**Passage provided:**
● ● ●

2009-09-19 Thread Andreas Neumann
I agree that this is unacceptable and contradicts/undermines the efforts 
of organizations and standards body who work on data-formats and web 
services that help to support vendor-independent standards, such as GML, 
WFS, Interlis, etc. Doesn't Inspire, and other european projects, 
mandate open formats and vendor independent access to data?


Andreas

Benjamin Ducke wrote:
It is entirely unacceptable that data produced with European 
public funding is available in one random, proprietary format only.


Maybe we should all email them individually and ask for an
open standard format, so they see that there is some
wider interest in this.

● ● ●

Records from a pointing dataset:
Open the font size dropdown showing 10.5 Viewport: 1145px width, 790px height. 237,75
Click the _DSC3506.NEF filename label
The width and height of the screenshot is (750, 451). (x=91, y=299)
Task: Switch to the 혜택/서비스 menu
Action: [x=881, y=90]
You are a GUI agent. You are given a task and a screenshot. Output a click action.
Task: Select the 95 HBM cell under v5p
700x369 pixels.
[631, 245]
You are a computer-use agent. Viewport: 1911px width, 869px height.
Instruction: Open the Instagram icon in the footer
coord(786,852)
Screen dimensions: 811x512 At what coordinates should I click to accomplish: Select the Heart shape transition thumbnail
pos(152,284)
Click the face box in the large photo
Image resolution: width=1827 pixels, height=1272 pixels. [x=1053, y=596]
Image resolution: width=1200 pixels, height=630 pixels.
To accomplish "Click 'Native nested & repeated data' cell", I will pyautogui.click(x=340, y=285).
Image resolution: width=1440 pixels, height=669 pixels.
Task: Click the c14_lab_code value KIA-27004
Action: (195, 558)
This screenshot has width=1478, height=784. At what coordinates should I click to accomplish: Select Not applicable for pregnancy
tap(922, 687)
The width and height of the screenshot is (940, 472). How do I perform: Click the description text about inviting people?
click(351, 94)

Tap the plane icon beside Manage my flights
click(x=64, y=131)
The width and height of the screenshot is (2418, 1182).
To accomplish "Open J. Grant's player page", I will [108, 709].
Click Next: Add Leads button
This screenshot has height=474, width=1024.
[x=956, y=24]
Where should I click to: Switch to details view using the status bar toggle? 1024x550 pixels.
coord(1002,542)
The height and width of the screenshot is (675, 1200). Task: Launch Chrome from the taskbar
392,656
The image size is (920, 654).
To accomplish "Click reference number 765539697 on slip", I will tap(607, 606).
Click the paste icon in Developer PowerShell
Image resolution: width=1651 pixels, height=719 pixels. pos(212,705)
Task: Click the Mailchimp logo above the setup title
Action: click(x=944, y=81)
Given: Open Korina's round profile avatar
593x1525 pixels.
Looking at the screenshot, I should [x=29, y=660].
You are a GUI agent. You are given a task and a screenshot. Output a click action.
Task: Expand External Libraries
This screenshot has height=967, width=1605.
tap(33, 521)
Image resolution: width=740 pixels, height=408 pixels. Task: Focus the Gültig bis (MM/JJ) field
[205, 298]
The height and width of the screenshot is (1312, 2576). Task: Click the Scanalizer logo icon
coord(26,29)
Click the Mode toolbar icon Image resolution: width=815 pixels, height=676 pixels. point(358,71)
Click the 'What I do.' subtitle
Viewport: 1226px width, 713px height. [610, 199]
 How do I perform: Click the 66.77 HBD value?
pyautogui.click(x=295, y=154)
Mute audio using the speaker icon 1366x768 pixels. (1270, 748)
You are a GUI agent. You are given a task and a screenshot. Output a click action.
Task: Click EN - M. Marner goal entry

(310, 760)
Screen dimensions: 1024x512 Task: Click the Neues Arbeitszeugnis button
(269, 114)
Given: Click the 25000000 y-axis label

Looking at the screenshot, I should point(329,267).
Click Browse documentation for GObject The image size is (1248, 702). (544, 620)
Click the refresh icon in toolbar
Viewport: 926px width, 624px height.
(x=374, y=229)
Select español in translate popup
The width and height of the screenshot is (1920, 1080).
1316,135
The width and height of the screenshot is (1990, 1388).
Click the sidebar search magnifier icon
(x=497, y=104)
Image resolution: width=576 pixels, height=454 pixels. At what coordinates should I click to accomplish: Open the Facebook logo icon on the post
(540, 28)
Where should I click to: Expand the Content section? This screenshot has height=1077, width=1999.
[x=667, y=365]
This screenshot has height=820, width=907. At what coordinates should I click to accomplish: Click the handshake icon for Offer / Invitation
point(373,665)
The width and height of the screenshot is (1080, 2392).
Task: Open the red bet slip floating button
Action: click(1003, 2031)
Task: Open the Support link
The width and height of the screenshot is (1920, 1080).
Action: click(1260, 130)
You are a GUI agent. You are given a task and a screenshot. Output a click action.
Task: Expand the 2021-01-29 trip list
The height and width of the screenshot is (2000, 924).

● ● ●

**List of tasks:**
(A) Answer these questions using the thread about open data formats:
(i) Which vendor-independent standards does Andreas Neumann give as examples?
(ii) According to Benjamin Ducke, data produced with what kind of funding is available in only one proprietary format?
(iii) What does Benjamin Ducke propose that everyone do?
(B) Write the next part of the thread about open data formats, starting after its last sentence.

**Task-by-task outputs:**
(A)
(i) GML, WFS and Interlis.
(ii) European public funding.
(iii) Email them individually and ask for an open standard format.

(B)
Ben

- Original Message -
From: Felix Schalck felix.scha...@gmail.com
To: Markus Neteler nete...@osgeo.org, benjamin ducke 
benjamin.du...@oxfordarch.co.uk
Cc: grass-user grass-user@lists.osgeo.org
Sent: Saturday, September 19, 2009 12:05:10 AM GMT +01:00 Amsterdam / Berlin / 
Bern / Rome / Stockholm / Vienna
Subject: Re: [GRASS-user] Very high resolution topographic map of Europe: need  
help and advices: UPDATE

Hi,

I got news from the GDAL mailing list, where I posted a similar
question about that strange format I downloaded on the CCM  JRC web
page. It seems to be the new ArcGIS file geodatabase format introduced
by ESRI in ArcGIS 9.2, according to Jason Roberts and Frank Warmerdam.
The important thing here is that it is a different database format
(from .mdb or argis personal database), entirely proprietary which
cannot, as of september 2009, be read by any OGR driver. So we took
steps to contact the author/distributor of CCM data in order to have
the set distributed in another format. More on this to follow.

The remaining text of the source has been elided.